On June 14, All Black Lives Matter held a march in Los Angeles meant to protest police brutality and explicitly include LGBTQ+ voices in the conversation and fight for Black lives. So when we say, “Black lives matter,” we mean all Black lives.

Besides protesting, another means of grappling with unconscious bias–or learning more about a community that we may or may not be apart of ourselves–is diversifying the stories that we tune into and the history that we learn about.

It goes without saying that often the history we are told is from the perspective of the dominant culture. Those who are not white, or are not cis, or are not straight, or are not men tend to be erased and that erasure worsens the further you are from those accepted identities. The way to counteract that erasure is to listen to marginalized voices, to invest in their stories, and amplify them.

This week we encourage you to listen to, invest in, and amplify the voices of trans storytellers by tuning into FX’s Pose and the documentary, Disclosure.

Pose

Spanning the late 80s and the early 90s, Pose is FX’s groundbreaking series that centers Black and Latinx members of the LGBTQ+ community participating in ball culture in New York City. The series has the largest cast of trans actors on television and is a vehicle for storytelling from voices often unheard and unseen by the mainstream.

While Pose consists of an ensemble cast, the primary focus is on the House of Evangelista, their rise in ballroom, and clashes with other houses in the culture they all have found a place in. Led by their mother Blanca, the House of Evangelista starts the story as underdogs but begins to cement their place category by category.

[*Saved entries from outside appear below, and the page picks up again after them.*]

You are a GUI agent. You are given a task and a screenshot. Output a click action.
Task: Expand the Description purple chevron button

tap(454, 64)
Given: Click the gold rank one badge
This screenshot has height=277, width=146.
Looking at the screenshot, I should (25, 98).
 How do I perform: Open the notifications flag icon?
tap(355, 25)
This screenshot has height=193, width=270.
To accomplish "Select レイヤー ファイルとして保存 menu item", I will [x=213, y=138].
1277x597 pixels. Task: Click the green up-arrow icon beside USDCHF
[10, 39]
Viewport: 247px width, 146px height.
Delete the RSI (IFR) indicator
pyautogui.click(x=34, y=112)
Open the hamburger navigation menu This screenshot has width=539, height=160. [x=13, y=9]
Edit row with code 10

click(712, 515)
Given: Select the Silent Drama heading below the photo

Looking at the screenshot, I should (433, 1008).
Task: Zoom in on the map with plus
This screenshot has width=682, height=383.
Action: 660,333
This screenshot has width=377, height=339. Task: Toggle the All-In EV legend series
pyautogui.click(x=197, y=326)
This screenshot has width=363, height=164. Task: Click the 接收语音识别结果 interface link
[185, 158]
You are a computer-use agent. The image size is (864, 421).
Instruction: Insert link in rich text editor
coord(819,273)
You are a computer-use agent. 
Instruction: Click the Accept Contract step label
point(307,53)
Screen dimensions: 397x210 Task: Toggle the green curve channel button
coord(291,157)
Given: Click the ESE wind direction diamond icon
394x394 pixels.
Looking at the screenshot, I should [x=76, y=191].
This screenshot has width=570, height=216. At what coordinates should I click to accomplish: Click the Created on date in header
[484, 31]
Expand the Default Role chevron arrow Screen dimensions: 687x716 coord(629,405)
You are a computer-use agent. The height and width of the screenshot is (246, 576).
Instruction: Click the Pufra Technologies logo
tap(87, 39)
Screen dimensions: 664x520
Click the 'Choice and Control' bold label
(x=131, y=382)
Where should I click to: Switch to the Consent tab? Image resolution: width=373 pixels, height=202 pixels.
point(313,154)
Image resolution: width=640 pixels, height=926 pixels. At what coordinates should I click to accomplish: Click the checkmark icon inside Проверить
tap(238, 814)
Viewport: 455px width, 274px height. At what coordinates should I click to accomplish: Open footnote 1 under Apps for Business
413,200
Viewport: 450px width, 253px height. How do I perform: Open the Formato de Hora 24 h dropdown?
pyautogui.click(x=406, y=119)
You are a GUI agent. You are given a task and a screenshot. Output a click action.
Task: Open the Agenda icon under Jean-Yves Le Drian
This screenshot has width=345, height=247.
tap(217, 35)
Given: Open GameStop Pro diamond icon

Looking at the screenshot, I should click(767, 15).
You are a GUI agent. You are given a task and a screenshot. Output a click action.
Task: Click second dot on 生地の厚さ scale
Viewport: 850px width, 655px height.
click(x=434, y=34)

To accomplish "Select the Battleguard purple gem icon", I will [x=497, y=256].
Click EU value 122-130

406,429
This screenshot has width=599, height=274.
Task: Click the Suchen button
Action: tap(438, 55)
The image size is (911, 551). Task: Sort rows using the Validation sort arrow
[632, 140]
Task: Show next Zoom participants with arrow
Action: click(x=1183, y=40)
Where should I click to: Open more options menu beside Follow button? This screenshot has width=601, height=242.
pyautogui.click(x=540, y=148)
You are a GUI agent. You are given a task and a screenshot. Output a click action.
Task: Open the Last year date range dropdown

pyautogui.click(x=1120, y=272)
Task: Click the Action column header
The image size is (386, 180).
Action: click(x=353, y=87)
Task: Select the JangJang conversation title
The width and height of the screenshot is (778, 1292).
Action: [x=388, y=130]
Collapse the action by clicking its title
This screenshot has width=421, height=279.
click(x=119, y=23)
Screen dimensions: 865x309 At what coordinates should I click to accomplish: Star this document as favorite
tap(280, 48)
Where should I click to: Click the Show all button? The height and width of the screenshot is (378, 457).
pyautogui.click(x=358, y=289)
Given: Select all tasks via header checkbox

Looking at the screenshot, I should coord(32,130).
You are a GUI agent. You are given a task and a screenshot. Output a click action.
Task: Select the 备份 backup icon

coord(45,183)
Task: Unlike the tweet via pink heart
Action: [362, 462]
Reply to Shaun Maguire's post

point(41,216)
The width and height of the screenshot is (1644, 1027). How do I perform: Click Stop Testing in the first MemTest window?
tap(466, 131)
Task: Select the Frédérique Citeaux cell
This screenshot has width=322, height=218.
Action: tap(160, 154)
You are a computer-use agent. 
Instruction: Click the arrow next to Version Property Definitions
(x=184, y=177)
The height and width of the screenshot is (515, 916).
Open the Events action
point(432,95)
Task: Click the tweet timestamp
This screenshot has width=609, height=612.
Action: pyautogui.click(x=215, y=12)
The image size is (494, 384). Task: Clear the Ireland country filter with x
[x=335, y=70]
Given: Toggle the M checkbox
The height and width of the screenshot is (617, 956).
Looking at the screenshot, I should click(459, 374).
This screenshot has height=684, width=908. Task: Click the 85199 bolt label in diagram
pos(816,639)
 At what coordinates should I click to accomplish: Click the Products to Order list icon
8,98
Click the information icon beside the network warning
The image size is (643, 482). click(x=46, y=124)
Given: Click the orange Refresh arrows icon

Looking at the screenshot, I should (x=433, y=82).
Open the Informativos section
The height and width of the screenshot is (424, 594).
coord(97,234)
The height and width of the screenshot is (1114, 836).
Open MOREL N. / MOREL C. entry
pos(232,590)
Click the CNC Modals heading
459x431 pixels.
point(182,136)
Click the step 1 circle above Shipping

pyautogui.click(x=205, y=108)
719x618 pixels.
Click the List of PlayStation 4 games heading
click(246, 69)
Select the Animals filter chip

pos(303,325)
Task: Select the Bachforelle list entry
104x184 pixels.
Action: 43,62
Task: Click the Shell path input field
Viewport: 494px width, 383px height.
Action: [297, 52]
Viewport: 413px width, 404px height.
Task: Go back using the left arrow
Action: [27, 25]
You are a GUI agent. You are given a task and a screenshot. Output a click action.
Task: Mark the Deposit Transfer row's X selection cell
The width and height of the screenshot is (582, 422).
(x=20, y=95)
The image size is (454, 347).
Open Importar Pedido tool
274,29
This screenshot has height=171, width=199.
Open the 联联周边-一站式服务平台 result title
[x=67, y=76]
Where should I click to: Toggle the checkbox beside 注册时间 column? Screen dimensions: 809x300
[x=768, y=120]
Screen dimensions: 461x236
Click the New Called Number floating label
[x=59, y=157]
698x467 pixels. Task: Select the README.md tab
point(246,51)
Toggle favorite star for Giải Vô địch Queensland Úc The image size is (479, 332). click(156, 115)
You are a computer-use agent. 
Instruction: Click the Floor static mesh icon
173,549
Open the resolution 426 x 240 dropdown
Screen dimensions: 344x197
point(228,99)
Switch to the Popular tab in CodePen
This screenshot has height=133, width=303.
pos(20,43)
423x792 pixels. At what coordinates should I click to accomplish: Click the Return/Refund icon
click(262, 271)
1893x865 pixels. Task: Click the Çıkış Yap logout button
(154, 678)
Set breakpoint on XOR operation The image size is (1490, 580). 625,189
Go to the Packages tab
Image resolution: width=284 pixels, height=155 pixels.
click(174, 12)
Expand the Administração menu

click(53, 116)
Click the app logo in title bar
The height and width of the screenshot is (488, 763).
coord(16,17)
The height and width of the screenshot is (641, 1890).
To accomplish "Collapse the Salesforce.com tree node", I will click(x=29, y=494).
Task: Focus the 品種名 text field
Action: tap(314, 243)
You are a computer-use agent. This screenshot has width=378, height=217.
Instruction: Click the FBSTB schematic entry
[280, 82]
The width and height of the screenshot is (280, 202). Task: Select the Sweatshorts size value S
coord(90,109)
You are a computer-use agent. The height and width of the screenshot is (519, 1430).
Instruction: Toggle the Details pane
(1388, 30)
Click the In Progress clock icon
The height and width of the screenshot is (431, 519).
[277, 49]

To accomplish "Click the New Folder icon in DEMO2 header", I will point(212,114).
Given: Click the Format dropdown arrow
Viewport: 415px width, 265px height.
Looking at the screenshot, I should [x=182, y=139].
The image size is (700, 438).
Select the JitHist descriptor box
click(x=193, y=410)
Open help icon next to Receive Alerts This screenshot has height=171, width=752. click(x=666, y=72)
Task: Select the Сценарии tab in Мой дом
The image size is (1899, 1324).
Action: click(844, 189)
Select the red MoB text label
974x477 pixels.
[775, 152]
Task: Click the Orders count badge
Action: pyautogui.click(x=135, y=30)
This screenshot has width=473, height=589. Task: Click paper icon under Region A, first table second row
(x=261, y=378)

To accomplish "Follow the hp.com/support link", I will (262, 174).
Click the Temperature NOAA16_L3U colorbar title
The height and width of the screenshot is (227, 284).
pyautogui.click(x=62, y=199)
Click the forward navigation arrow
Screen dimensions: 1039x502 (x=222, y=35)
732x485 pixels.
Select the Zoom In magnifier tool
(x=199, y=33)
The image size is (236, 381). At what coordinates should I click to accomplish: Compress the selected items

Pose is not a series that shies away from the harsh realities of living in an America that discounts and disregards one of its most vulnerable populations. The show traces the history of ball culture, the rise of yuppies, the AIDS pandemic, and the steady stream of LGBTQ+ youth finding their way to the city after being put out by their parents.

For those without a home, without a family, ballroom is where you can be embraced for who you are. It is pageantry, fashion, glam, and all that glitters beneath the lights but it’s also about being seen as real and important, as someone loved.